Problem requirements ▸ Your answer should be the lines of the material that include the word "height".

Task data ▸
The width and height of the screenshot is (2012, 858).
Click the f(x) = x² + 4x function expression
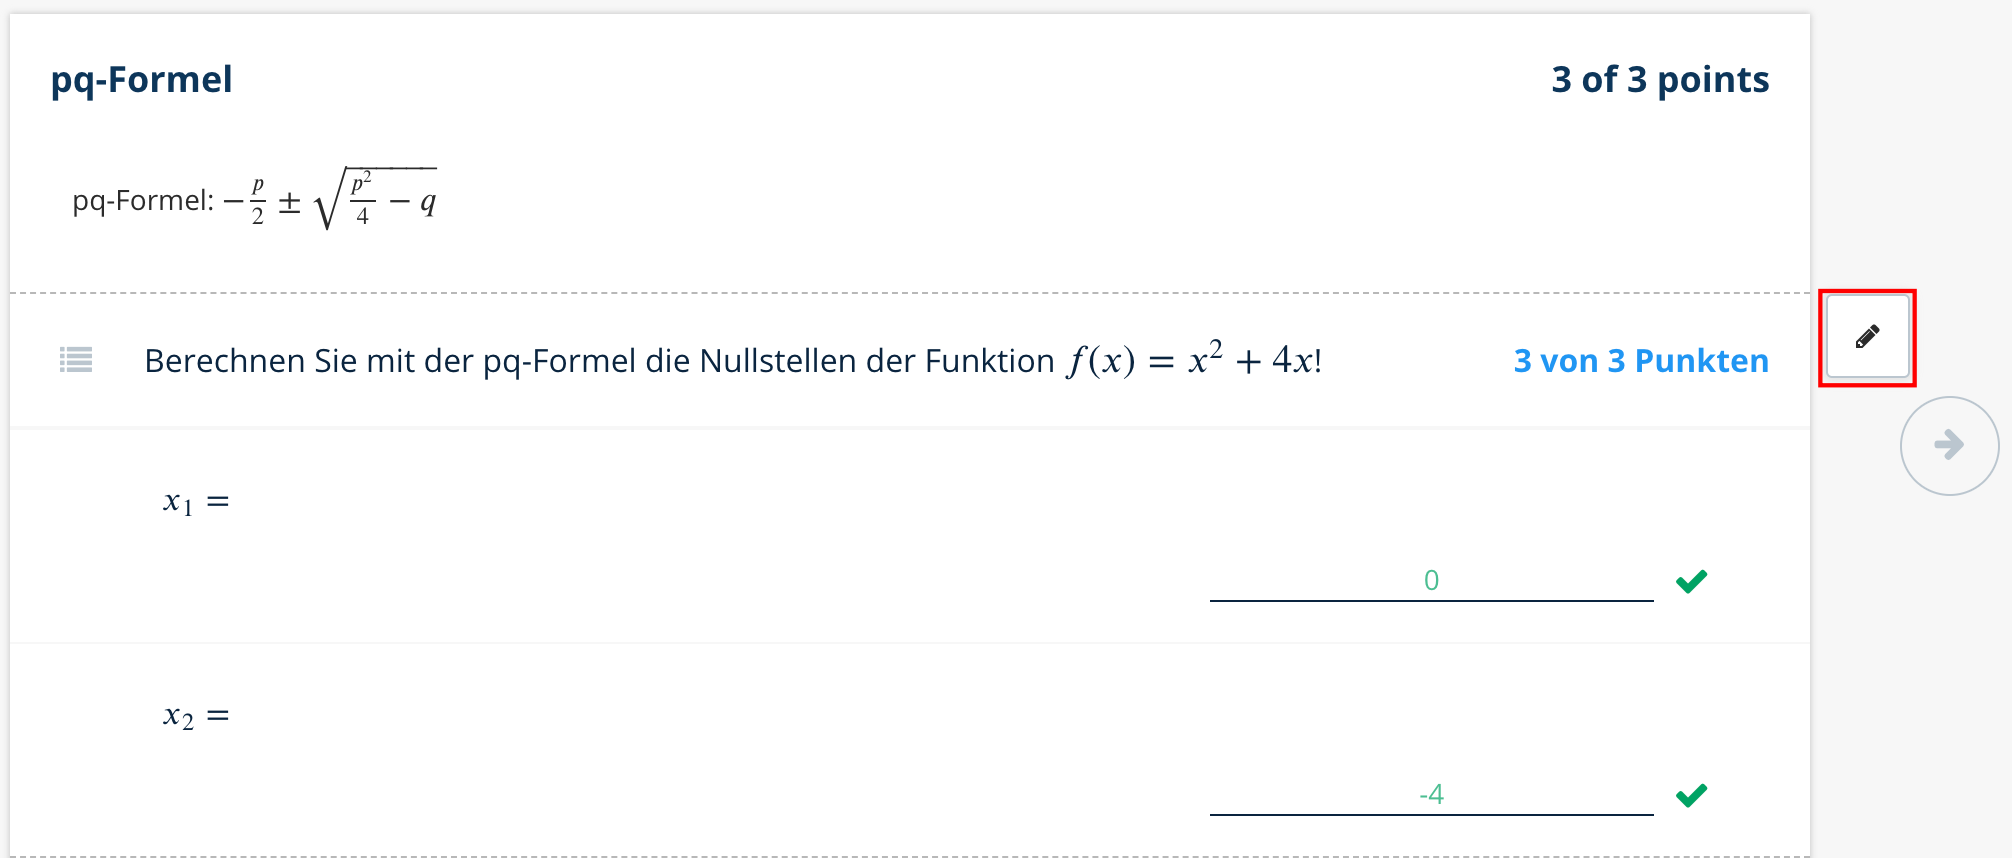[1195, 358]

...

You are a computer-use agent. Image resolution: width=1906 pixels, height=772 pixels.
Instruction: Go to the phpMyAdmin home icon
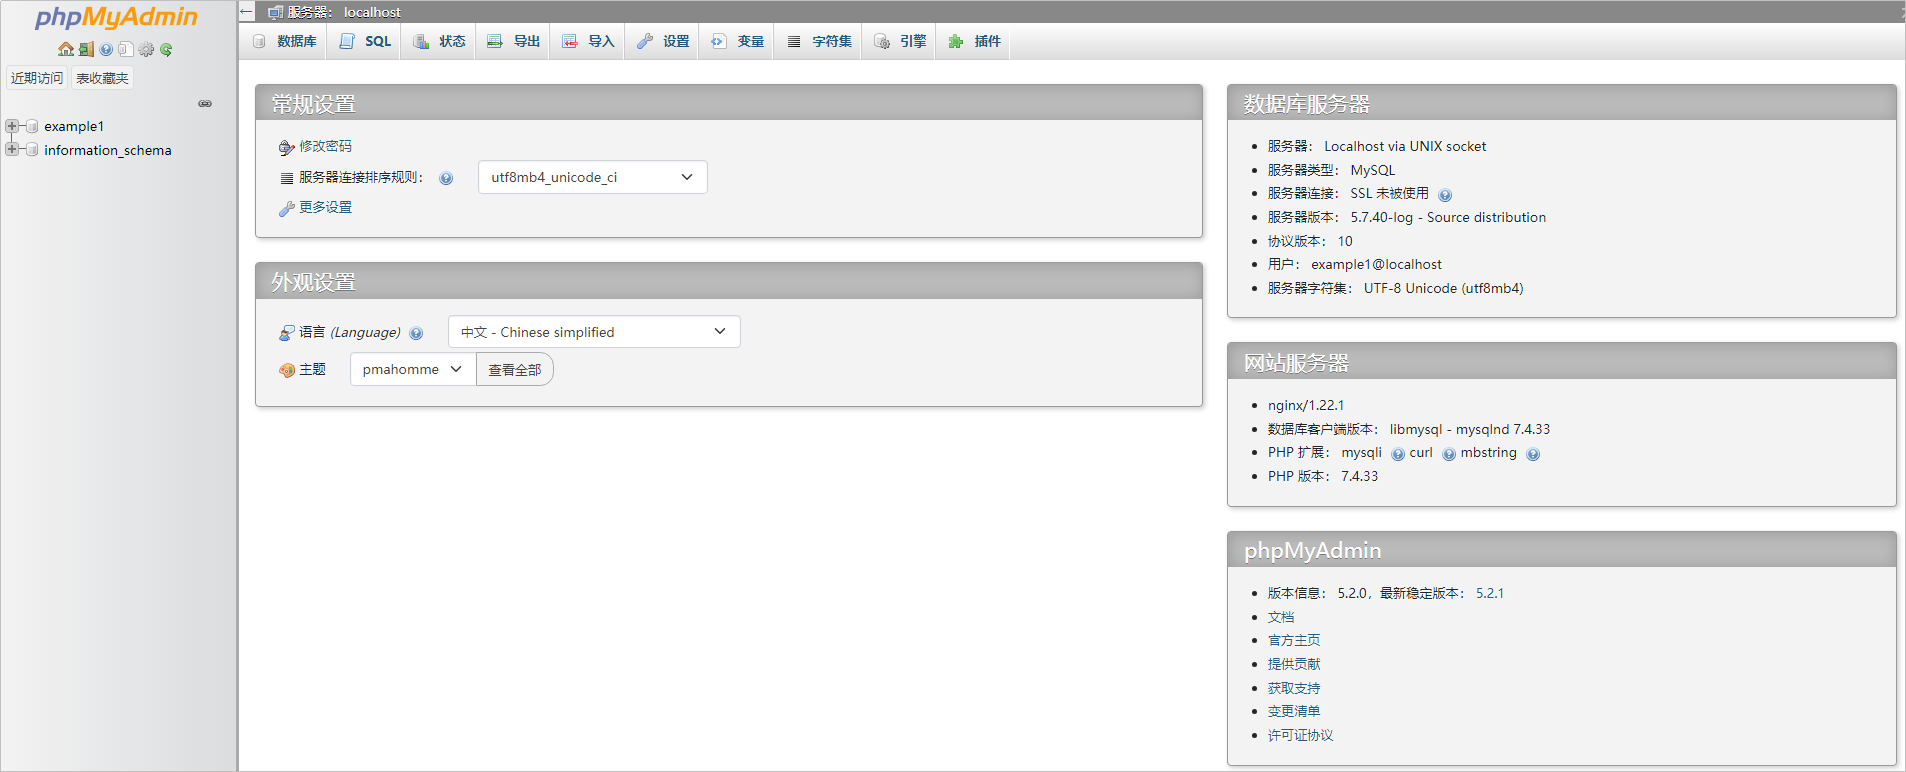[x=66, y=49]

Task solution ▸
The width and height of the screenshot is (2012, 858).
You are a computer-use agent. Image resolution: width=1906 pixels, height=772 pixels.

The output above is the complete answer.